Re: as promised, docs: git for the confused

From: <linux@horizon.com>
Date: 2005-12-09 16:43:04
Thank you all for the comments.  I've tried to address them as follows:

junkip@cox.net wrote:
> I am unsure if we want to further confuse readers by saying
> this, but technically, "Likewise, a tag which is commit-ish can
> be used in place of commit".  Not all tags are necessarily
> commit-ish.  v2.6.11 tag is tree-ish but not commit-ish for
> example.  Typically, however, a tag is commit-ish.

Ah.  It makes me think of Ashford v. Thornton, but you're right, and worse
yet, it's part of the kernel history.  (But Linus could still re-issue the
tag and make it go away.  Are direct tags on trees considered desirable
these days?)

hpa@zytor.com added:
> Saying they can be used interchangably is just plain wrong, however. 
> It's not a bijective relation.

I amended it to:

+ The most common object needed by git primitives is a tree.  Since every
+ commit or tag refers to a unique tree, both of these are acceptable
+ "tree-ish" objects and can be used basically anywhere a tree is required.
+ Likewise, a tag almost always refers to a commit, so is "commit-ish"
+ and can be used where a commit is required.
+ 
+ (I'd say a tag *always* points to a commit, but it's possible to tag
+ a tree directly.  Probably the only time you will ever see this is
+ the v2.6.11 tag in the Linux history, because git was still under
+ heavy development and Linus was still making up the rules as he went
+ along.)

I wanted to keep the term "tree-ish", because it's actually widely
used in the git documentation.


alan@chandlerfamily.org.uk wrote:
>> * Background material.
>>
>> To start with, read "man git".  Or Documentation/git.txt in the git
>> source tree, which is the same thing.  Particularly note the description
>> of the index, which is where all the action in git happens.
>>
>> One thing that's confusing is why git allows you to have one version of
>> a file in the current HEAD, a second version in the index, and possibly a
>> third in the working directory.  Why doesn't the index just contain a copy
>> of the current HEAD until you commit a new one?  The answer is merging,
>> which does all its work in the index.  Neither the object database nor
>> the working directory let you have multiple files with the same name.
>
> If I was a complete newbie, I would be lost right here.  You start
> refering to the term HEAD without any introduction to what it means and
> (as far as I could see on a quick glance - which is what a newbie would
> do - man git doesn't start out here either).
> 
> If your audience really is a complete new commer, then as a minimum I
> think you need  to describe to concept of a "branch of development" with
> a series of snapshots of the state, the current of which is called HEAD.
> You might even at this stage hint about there being several such branches.
> The next bit, which goes on about the index is great - just put it into
> context with a simple explanation first.

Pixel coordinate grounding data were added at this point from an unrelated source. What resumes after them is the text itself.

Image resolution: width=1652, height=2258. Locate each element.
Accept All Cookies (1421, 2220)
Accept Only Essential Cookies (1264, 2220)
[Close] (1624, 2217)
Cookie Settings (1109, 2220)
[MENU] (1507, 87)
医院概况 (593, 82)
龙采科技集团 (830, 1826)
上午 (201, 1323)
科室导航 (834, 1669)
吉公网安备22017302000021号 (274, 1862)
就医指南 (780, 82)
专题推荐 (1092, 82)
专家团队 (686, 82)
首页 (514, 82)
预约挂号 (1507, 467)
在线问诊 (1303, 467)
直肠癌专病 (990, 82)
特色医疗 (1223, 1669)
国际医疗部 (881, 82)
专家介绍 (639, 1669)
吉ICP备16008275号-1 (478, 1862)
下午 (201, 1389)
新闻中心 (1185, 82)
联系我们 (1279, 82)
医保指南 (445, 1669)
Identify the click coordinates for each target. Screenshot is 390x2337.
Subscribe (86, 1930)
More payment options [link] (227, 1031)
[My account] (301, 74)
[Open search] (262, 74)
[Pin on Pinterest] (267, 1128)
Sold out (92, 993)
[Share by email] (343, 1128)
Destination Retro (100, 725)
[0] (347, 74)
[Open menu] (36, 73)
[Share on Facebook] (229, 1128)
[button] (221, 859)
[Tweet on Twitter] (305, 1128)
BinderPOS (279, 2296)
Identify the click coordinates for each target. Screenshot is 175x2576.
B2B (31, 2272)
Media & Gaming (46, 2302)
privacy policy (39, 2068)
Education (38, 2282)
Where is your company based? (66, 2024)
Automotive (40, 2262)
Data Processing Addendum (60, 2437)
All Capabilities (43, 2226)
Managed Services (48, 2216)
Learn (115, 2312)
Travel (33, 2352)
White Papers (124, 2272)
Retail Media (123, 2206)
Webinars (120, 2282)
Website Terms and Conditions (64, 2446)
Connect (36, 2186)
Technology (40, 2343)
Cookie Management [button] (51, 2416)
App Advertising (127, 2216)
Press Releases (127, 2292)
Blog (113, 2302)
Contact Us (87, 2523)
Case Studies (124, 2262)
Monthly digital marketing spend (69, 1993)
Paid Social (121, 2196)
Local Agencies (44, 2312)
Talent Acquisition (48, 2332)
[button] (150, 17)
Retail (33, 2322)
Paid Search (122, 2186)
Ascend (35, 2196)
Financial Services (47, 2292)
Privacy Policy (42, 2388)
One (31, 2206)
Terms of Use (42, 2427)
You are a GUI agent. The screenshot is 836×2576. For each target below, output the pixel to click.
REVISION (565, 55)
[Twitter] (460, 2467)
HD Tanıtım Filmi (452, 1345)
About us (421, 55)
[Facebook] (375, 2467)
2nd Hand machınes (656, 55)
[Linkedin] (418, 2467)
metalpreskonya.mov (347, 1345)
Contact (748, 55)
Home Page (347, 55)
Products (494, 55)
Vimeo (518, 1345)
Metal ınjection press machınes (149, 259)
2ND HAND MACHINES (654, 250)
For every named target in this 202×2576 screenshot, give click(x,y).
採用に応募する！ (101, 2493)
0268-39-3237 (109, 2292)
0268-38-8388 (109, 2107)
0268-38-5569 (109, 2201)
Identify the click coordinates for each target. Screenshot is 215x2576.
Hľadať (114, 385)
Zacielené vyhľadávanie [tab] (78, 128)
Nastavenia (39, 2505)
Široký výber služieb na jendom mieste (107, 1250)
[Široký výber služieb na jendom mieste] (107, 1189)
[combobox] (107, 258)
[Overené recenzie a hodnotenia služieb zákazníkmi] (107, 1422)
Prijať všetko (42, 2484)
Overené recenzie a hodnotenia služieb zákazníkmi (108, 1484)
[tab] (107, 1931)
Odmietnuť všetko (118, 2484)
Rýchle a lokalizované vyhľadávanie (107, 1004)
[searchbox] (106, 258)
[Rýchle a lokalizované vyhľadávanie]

First of all, this is a summary of what I found unclear *after* having
read all the documentation, tutorials, etc. I could find.  The business
of HEAD isn't that bad.

I actually wrote a bunch of text explaining the usual basics, but
then realized that the existing docs did the job as well or better,
and deleted it all.

If people think I should try to supplant the existing tutorials and
kernel hacker's guides instead of supplementing them, I could try,
but I found them very good once I had the background to understand them.

However, the comment is still valid: I don't introduce the term, and should.
(Getting exposition out of order is a big hazard of cut-and-paste.)

I've replaced that with:
+ To start with, read "man git".  Or Documentation/git.txt in the git
+ source tree, which is the same thing.  Particularly note the description
+ of the index, which is where all the action in git happens.
+ This document is to supplement that, not replace it.
+ 
+ Like other version control systems, git has a current version (referred
+ to as HEAD) in its object database, you make changes in the working
+ directory, and then commit them, which appends a new version and makes
+ that the new HEAD.
+ 
+ However, there's also this "index" thing interposed.  As "man git"
+ explains, you can have one version of the file in the HEAD, a second
+ in the index, and a third in the working directory.  That's weird
+ and confusing - why does git allow that?  Why isn't the index just an
+ implementation detail that caches the HEAD until you commit a new one?
+ 
+ The answer is merging, which does all its work in the index.  Being a
+ toolkit, git has to pass partial merges around between its various
+ tools, which means keeping track of multiple files all competing for
+ the same name.  Neither the object database nor the working directory
+ let you have multiple files with the same name.

Is that any better?


Josef.Weidendorfer@gmx.de wrote, about git-mv:
> The nice thing about it is that you can move huge directories around,
> or multiple files/dirs at once, and it will do the right thing. E.g.
> 	git-mv -k foo* bar/
> will only move files which are version controlled.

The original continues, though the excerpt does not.